What are Collagen peptides?
from the vital proteins website:
“Collagen peptides are short chain amino acids naturally derived from pasture-raised, grass-fed collagen protein. Unlike gelatin, these peptides are soluble in cold liquids as well as hot. Collagen peptides contain the same amino acids as gelatin which are identical to the protein found in skin, nails, hair, bones, cartilage, and joints. Gluten Free, rBGH Free, Non GMO.”
I’m sure you’ve heard of gelatin (bone broth and powders) as being essential for your health and skin. However, the difference is that collagen peptides are a highly bio-available form of collagen – meaning that after being metabolized in your body there is more left to circulate throughout your bloodstream. It is theorized that these collagen peptides can help in the synthesis of new collagen fibers in the body, essentially rebuilding the essential tissues you lose as you age.
Because of their chemical nature and being a smaller molecule, they are also easily dissolvable in cold and hot liquids making them very easy to incorporate into your daily routine (one can only take so many capsules, am i right?).
What are the Benefits of Collagen peptides?
- Proven to improve skin health and elasticity: I can truly attest that I have seen my hair grow faster and my nails are actually longer and stronger. I have also noticed more of a glow in my skin.  This is a huge accomplishment for me after having 4 kids!
Improved joint/bone health
- Shown to be effective in treating the symptoms of osteoarthritis, rheumatoid arthritis, and joint pain. It has also been proven effective for treating and preventing injuries in athletes.  I had a bad knee injury a few years ago (thank you mini-van door!) that took months of physical therapy sessions to feel some relief. I noticed when I stopped taking the collagen (I ran out and had it on my to-do list to order more), I started having some pain there again. I am taking collagen again and the pain has subsided once more.
- Increase stomach acid: to help you better digest food and prevent heartburn and GERD 
- Heal stomach ulcers: the amino acids glycine and proline protect the stomach lining from injury and can prevent ulcers 
- Aids in digestion: when eaten with other proteins or carbohydrates, gelatin will help to break down foods for easier digestion ; and the gelling power of gelatin also holds water in the intestines where it is needed to help food move smoothly
- Heal and seal the gut lining: the amino acid glutamine is proven to improve the lining of the intestinal track for good digestion ; a strengthening of the intestinal lining helps to prevent food allergies by keeping food from leaching into the bloodstream (aka Leaky Gut syndrome) 
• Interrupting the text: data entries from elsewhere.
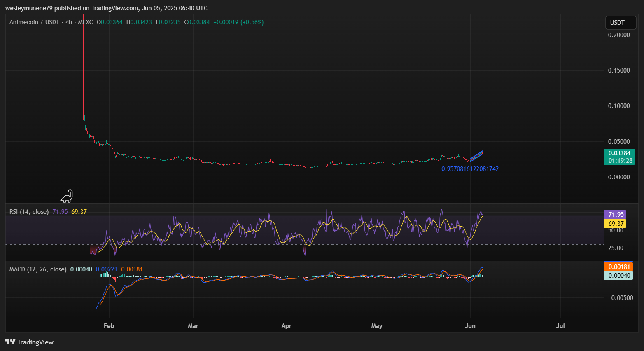644x351 pixels.
Task: Click the blue 0.9570816122081742 annotation text
Action: tap(470, 169)
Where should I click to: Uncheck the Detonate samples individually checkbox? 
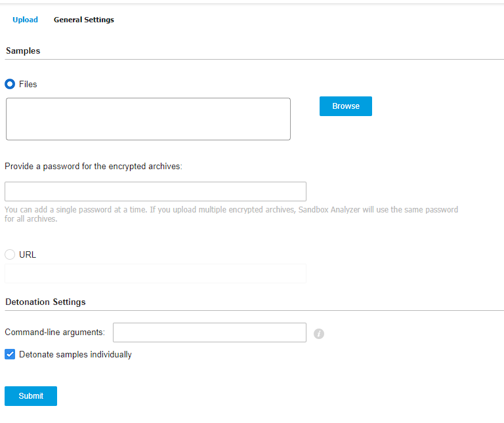tap(10, 354)
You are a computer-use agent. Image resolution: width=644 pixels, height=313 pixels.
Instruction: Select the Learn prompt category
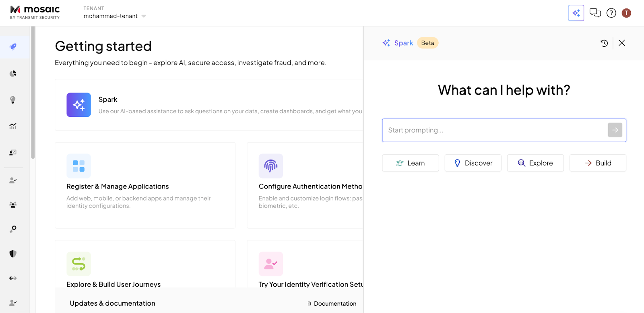click(410, 163)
- High amount of protein: contains 18g per 2 scoop serving. This is a great substitute for protein shakes which often include other processed items, sugar and dairy. I once saw a Dr. Oz show where he said the best way to lose and maintain your weight is “30 in 30” meaning consume 30g of protein within 30 minutes of waking up in the morning. I have noticed when I follow this advice my blood sugar feels more stable throughout the day and I am not having cravings between meals. The Whole30 also greatly helped with that so stay tuned for my upcoming blog post on that!
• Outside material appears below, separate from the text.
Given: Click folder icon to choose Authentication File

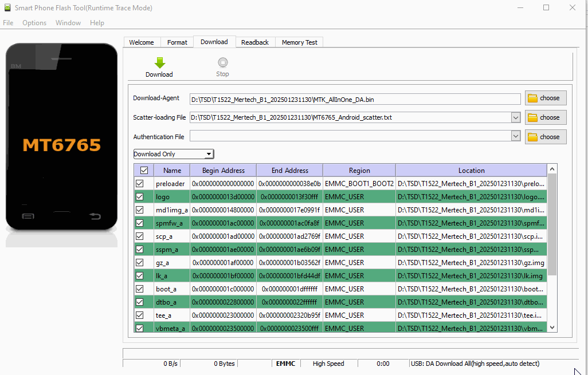Looking at the screenshot, I should (x=532, y=137).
Now I hope I have shown you some of the benefits of this supplement. I am hooked! This is the brand I have been using and highly recommend – shop my commissioned link below by clicking on the picture:
cheers to good health,
 Cosgrove, M.C., Franco, O.H., Granger, S.P., Murray, P.G. and Mayes, A.E. 2007. Dietary nutrient intakes and skin-aging appearance among middle-aged American women. The American Journal of Clinical Nutrition, 86: 1225-1231.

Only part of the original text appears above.